● **What you have to do**: Your task is to repeat all of the data exactly while excluding the pictures.

+ + +

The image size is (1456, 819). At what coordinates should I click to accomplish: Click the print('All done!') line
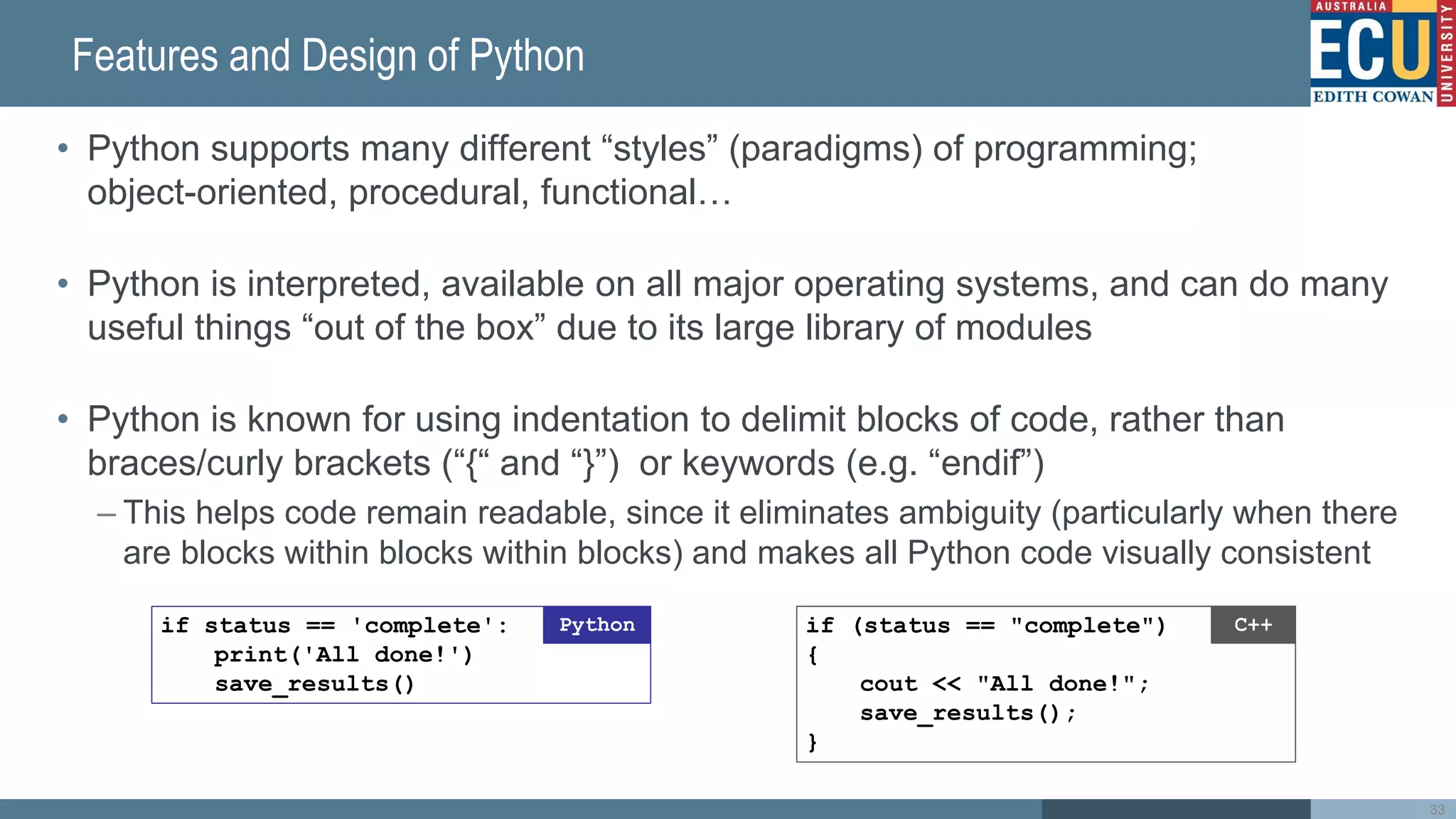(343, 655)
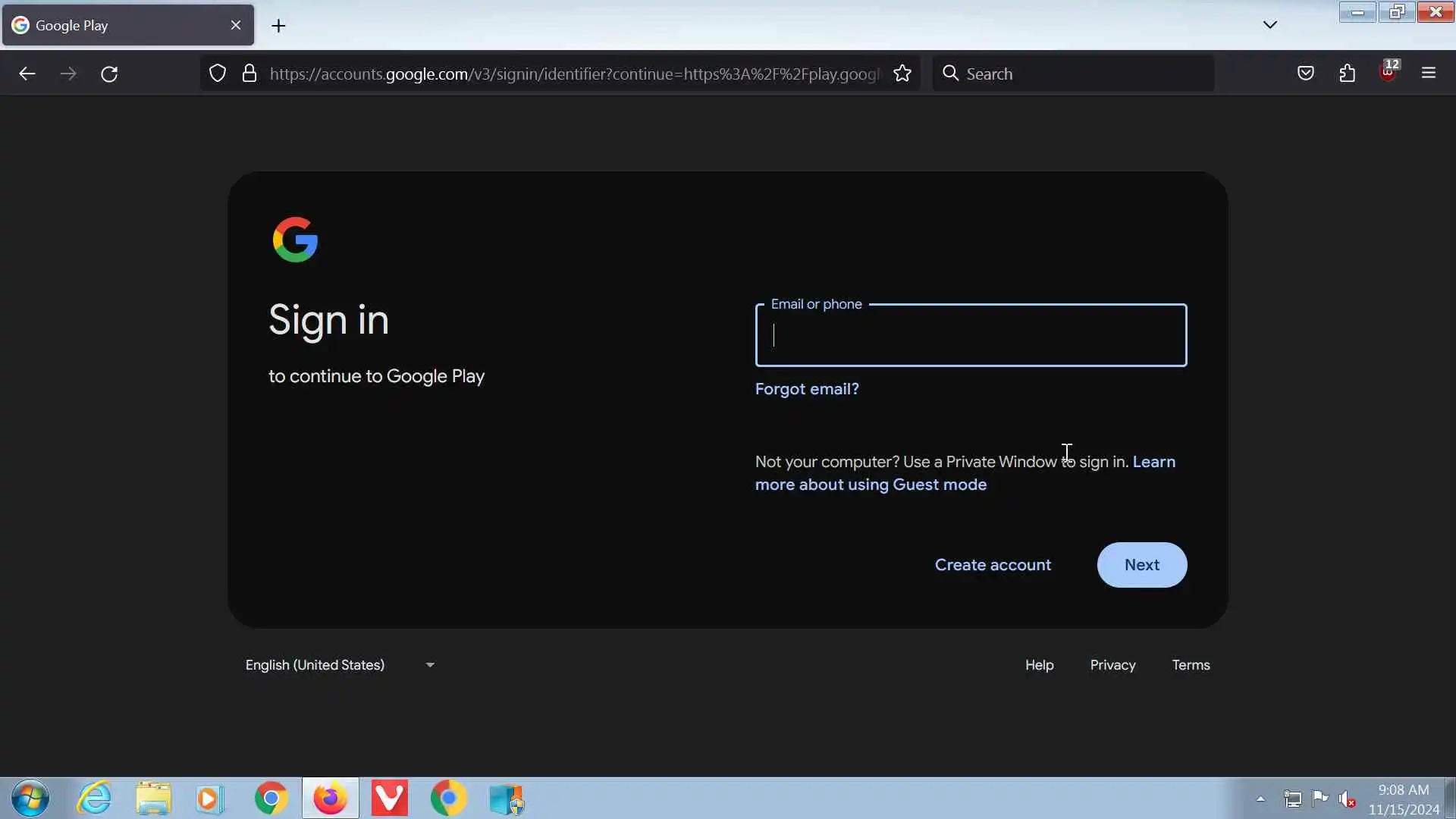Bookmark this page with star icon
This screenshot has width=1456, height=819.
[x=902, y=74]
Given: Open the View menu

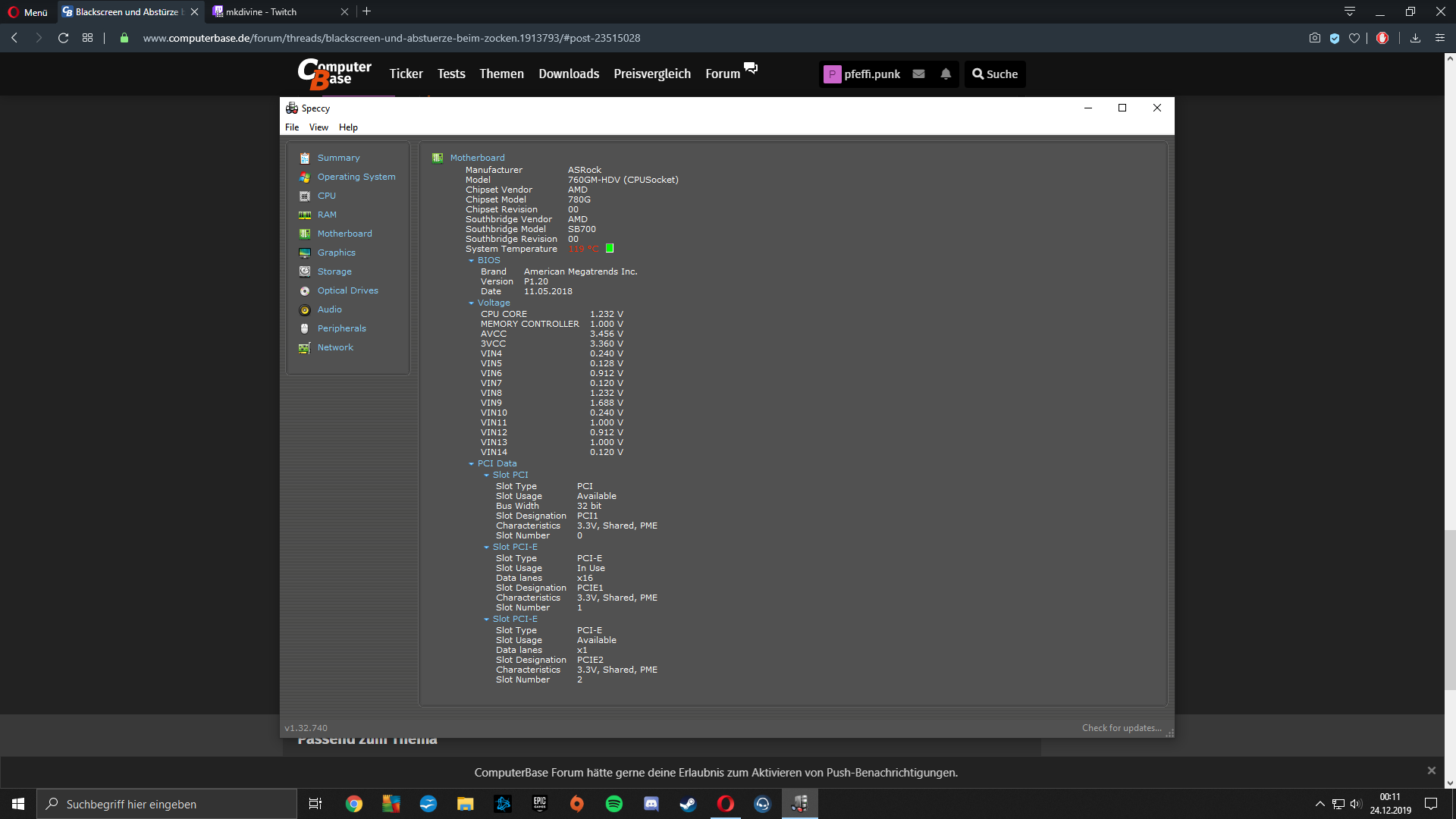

+ + +

● **Result for this task**:
The image size is (1456, 819). At what coordinates should I click to accomplish: Click the print('All done!') line
(343, 655)
Bookmark this page with star icon
This screenshot has width=1456, height=819.
[x=902, y=74]
Given: Open the View menu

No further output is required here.